Per un Pac, che per sua natura è un investimento a lungo termine, è fondamentale investire in un paniere il più possibile ampio e diversificato, che non risenta dei cicli di mercato di un singolo settore o di un singolo Paese. Gli Etf globali, ad esempio, che replicano indici come l'Msci World, offrono proprio questa caratteristica, riducendo il rischio di entrare sul mercato "al momento sbagliato" e permettendo di beneficiare della crescita economica mondiale.
La crescente domanda di Pac in Etf ha spinto banche e broker a competere offrendo soluzioni sempre più convenienti. Oggi, è possibile costruire un piano di accumulo con commissioni di acquisto molto basse, o addirittura azzerate. Alcuni esempi? Directa: È stata pioniera in Italia offrendo un Pac automatico in Etf con zero costi di esecuzione su una vasta lista di strumenti convenzionati. È una soluzione ideale per chi vuole avere il pieno controllo e agire in autonomia. Fineco: Con il servizio Piano Replay, permette di creare un Pac su Etf con la possibilità di ribilanciamento automatico. L'offerta è particolarmente vantaggiosa per gli under 30, che possono usufruire del servizio gratuitamente. Moneyfarm: Ha recentemente lanciato il suo Pac in Etf automatico, che si aggiunge al servizio di gestione patrimoniale. Con versamenti a partire da 10 euro e commissioni di acquisto azzerate, si posiziona come una valida alternativa per chi cerca semplicità e automazione.
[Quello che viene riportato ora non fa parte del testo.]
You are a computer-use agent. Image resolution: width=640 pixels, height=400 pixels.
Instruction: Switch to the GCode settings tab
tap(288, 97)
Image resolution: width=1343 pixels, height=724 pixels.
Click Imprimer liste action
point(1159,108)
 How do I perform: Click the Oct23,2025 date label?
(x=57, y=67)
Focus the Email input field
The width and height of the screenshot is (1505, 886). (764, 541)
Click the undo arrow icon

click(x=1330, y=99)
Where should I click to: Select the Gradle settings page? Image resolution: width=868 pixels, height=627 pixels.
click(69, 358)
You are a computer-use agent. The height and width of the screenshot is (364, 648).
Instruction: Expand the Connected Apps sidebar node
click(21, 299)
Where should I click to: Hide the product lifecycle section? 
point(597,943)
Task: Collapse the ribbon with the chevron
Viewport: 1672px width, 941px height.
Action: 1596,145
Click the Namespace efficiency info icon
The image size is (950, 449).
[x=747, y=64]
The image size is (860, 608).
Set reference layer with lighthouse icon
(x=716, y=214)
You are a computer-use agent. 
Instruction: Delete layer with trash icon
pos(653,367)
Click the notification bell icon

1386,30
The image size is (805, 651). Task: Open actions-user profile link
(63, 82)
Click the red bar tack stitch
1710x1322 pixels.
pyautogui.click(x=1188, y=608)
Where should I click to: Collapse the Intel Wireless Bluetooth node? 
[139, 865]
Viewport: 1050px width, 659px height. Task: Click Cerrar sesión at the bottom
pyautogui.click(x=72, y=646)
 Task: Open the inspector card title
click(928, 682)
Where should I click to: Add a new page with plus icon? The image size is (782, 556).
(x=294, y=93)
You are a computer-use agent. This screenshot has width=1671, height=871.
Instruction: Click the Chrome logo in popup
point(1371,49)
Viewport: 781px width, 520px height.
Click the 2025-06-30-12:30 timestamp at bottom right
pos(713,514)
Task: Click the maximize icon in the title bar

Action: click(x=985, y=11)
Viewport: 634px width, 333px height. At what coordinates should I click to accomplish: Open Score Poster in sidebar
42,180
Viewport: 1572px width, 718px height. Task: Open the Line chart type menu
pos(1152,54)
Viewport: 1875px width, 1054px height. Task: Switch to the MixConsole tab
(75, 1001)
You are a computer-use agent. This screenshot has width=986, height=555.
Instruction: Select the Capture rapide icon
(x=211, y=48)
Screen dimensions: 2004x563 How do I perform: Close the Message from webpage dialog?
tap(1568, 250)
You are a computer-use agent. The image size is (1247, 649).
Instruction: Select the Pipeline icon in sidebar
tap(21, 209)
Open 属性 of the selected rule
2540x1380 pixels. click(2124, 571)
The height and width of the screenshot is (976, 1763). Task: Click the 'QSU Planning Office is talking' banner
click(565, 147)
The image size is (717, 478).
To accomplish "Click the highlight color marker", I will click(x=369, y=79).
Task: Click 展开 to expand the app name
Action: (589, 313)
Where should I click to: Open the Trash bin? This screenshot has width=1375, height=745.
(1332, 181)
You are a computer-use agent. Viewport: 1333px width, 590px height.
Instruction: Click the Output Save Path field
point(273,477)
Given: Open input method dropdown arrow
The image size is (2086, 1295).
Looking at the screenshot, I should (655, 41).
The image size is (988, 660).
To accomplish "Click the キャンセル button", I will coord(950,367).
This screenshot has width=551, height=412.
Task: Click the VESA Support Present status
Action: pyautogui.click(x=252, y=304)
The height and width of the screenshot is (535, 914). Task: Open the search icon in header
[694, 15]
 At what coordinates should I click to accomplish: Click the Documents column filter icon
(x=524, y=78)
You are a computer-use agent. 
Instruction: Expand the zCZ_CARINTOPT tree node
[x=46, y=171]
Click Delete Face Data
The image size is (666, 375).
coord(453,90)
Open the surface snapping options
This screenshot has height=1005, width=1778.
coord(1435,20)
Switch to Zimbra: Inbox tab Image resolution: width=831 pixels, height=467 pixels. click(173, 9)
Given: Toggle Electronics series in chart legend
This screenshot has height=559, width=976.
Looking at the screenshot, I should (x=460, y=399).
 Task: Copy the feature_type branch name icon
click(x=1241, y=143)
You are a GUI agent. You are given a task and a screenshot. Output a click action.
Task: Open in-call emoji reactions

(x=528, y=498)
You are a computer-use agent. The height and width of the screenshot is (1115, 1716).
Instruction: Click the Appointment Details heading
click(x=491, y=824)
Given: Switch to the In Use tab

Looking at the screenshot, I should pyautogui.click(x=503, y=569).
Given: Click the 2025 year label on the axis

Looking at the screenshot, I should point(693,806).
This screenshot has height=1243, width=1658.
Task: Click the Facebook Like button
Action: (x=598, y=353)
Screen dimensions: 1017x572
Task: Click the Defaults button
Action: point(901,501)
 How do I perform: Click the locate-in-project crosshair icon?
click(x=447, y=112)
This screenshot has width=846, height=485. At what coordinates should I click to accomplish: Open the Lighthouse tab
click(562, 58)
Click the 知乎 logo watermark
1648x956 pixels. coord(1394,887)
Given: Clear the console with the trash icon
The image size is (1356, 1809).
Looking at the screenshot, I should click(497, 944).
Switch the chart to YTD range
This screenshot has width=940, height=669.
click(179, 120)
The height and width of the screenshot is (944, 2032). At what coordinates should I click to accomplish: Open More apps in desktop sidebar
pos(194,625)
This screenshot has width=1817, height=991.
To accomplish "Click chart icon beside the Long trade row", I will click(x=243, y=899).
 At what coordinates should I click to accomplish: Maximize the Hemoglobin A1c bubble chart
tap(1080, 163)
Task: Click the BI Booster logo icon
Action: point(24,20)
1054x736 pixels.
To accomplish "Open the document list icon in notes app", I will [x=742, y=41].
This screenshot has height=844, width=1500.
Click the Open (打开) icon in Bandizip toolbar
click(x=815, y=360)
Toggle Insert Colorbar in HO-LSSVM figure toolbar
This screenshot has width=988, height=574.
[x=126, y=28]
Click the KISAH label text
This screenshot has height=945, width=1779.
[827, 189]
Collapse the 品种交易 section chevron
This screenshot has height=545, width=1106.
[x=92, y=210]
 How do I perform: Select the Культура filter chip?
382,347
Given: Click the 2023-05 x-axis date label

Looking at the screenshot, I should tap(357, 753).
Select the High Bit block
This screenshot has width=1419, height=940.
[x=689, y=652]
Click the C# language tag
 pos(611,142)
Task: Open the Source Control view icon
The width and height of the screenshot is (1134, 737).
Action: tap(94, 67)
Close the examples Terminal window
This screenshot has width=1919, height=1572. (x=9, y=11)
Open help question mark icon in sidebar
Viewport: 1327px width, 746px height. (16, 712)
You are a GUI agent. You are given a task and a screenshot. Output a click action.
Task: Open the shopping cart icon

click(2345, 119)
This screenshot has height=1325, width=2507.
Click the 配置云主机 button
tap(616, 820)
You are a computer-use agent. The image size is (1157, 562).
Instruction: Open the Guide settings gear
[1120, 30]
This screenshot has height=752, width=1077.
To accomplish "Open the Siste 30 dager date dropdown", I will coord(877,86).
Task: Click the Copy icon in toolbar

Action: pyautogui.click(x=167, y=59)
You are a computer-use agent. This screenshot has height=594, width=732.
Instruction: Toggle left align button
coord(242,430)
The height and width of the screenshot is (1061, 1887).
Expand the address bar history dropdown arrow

Ma sono sempre più numerose le banche e le piattaforme (Trade Republic, Scalable, Revolut…) che offrono la possibilità di sottoscrivere dei Pac in etf o comunque tutte consentono di negoziare gli etf e naturalmente un aspetto importante prima di sottoscrivere un pac è valutare i costi sia dello strumento sottostante che quelli diretti e indiretti come spese fisse o di negoziazione.
La scelta della piattaforma dipende dalle esigenze di ciascuno, ma il punto fermo rimane l'importanza di investire in strumenti diversificati e con costi contenuti. Per un investimento di lungo periodo, è fondamentale scegliere un paniere che non sia troppo tematico o «alla moda» secondo SoldiExpert SCF ma che rifletta una diversificazione ampia a livello di settori e Paesi. Questo è il miglior antidoto contro la volatilità e le mode del momento.
«Come consulenti finanziari indipendenti ovvero soggetti iscritti all’Albo Ocf (obbligatorio per chi in Italia fornisce consigli di investimento)», spiega Gaziano, «forniamo un’ampia consulenza senza conflitti di interesse (siamo pagati solo a parcella e non riceviamo commissioni sui prodotti o strumenti consigliati) a piccoli e grandi investitore e supportiamo i clienti nella scelta del Pac migliore a partire dalla scelta dell’intermediario e poi degli strumenti migliori o valutiamo se già sono stati attivati dei Pac magari in fondi di investimento se superano la valutazione costi-benefici».